▶ **Assignment**: Would you output the entries below only from the line containing "Task: Share the post using the share icon" through the line containing "Screen dimensions: 598x314", exactly as they stand and with both ends included?

(Saved data entries)

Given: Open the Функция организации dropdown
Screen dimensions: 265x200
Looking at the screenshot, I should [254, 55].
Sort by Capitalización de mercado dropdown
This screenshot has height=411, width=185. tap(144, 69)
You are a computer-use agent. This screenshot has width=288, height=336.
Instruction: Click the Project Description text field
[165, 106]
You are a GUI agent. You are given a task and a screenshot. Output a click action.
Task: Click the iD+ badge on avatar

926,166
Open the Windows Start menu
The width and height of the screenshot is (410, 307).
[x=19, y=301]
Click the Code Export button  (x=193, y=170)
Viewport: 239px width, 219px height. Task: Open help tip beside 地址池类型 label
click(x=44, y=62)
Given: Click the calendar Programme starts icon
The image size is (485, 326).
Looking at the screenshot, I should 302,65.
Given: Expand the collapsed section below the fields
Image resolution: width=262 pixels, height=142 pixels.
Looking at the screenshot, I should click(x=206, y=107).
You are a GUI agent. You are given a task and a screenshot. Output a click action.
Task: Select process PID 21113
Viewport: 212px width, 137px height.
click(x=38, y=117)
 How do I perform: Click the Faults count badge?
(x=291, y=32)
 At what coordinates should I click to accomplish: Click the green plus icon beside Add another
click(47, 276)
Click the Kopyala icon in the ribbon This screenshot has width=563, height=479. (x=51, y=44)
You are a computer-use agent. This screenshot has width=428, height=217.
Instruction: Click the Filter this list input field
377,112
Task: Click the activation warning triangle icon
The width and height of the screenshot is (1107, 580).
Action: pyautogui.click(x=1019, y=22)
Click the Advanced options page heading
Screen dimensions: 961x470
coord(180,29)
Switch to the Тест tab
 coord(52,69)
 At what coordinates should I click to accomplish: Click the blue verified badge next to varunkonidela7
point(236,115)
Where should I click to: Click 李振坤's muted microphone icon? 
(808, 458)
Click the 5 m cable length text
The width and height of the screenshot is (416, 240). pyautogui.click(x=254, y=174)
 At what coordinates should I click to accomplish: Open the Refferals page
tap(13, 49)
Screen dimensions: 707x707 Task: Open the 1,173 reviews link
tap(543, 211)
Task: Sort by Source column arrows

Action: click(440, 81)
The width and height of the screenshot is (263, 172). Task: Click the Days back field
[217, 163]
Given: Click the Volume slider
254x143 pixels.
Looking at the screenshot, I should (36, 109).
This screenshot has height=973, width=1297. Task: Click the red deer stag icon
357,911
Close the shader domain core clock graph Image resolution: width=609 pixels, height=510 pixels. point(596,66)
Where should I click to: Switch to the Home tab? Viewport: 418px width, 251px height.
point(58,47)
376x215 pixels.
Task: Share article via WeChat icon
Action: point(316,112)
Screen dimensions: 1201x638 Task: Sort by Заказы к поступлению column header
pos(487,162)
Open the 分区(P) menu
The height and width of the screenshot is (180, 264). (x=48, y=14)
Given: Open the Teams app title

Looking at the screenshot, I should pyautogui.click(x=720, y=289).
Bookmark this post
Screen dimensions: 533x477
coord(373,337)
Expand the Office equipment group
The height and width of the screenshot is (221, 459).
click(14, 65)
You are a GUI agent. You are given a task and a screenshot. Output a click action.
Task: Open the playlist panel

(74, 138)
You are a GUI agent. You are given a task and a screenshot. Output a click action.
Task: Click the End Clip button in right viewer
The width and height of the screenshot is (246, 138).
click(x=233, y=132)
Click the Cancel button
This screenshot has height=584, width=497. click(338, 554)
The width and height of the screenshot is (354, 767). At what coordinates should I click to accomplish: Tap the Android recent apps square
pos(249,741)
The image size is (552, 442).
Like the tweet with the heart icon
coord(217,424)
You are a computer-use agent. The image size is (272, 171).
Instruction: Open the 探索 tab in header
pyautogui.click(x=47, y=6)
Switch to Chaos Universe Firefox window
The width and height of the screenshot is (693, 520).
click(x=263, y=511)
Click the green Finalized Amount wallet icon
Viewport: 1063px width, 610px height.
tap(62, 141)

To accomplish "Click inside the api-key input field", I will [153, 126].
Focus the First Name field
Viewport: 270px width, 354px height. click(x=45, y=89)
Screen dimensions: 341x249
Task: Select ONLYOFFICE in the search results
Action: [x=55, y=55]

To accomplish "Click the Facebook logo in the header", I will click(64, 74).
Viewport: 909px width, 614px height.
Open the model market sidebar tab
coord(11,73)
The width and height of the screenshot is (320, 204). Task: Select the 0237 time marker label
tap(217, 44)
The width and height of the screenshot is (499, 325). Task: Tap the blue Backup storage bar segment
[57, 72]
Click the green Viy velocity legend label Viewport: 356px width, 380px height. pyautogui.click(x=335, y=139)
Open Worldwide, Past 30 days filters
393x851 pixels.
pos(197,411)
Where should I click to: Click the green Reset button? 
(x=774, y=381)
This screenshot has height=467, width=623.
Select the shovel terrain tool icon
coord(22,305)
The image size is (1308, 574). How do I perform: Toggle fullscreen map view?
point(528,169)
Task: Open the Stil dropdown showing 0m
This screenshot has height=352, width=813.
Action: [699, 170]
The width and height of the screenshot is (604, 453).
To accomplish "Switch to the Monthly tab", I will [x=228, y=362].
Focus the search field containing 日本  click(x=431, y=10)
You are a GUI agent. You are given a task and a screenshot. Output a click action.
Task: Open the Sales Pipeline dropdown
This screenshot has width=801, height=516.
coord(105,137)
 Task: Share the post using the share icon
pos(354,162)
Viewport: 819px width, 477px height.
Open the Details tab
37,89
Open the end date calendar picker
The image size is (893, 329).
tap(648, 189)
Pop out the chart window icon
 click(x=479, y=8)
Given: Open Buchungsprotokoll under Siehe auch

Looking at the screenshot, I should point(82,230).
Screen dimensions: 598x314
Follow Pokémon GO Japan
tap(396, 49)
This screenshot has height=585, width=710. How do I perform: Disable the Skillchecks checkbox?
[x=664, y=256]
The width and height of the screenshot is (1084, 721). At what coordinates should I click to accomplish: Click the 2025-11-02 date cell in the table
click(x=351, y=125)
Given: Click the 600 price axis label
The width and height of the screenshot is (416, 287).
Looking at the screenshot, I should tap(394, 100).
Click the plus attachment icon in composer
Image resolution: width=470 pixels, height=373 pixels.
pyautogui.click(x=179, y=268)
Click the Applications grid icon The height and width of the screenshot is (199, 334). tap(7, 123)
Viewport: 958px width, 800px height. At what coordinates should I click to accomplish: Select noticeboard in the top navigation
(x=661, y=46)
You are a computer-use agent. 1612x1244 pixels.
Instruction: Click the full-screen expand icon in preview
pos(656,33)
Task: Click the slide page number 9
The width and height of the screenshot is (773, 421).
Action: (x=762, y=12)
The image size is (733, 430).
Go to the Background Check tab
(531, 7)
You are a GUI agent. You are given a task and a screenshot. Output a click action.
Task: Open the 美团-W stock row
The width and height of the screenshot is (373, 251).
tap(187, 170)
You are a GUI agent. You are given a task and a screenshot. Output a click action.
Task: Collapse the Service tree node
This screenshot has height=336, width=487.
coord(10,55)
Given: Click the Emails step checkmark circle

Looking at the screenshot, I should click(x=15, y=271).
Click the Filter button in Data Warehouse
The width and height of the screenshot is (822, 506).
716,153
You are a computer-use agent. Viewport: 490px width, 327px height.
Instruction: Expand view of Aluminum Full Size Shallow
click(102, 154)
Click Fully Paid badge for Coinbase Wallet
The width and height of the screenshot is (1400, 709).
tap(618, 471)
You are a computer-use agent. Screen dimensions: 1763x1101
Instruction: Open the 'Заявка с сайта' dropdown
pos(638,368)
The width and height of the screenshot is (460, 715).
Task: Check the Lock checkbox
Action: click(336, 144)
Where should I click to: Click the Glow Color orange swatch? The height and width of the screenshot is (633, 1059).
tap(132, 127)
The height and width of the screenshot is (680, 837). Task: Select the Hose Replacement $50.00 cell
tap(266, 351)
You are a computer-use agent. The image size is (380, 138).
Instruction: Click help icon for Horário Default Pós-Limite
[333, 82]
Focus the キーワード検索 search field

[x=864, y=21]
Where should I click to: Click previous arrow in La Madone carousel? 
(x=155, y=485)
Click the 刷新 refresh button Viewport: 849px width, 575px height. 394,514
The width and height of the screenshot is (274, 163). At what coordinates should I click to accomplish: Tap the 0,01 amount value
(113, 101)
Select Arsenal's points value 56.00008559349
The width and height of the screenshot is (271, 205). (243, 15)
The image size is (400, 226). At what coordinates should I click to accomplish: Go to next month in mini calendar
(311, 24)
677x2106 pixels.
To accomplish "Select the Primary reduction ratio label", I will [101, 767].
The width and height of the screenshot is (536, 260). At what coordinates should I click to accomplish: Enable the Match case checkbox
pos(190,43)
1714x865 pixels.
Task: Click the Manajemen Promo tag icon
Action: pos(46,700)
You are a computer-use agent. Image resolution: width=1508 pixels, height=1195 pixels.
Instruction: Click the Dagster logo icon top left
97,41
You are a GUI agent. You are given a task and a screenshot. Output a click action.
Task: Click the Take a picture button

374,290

▶ **Output of the task**:
 Task: Share the post using the share icon
pos(354,162)
Viewport: 819px width, 477px height.
Open the Details tab
37,89
Open the end date calendar picker
The image size is (893, 329).
tap(648, 189)
Pop out the chart window icon
 click(x=479, y=8)
Given: Open Buchungsprotokoll under Siehe auch

Looking at the screenshot, I should point(82,230).
Screen dimensions: 598x314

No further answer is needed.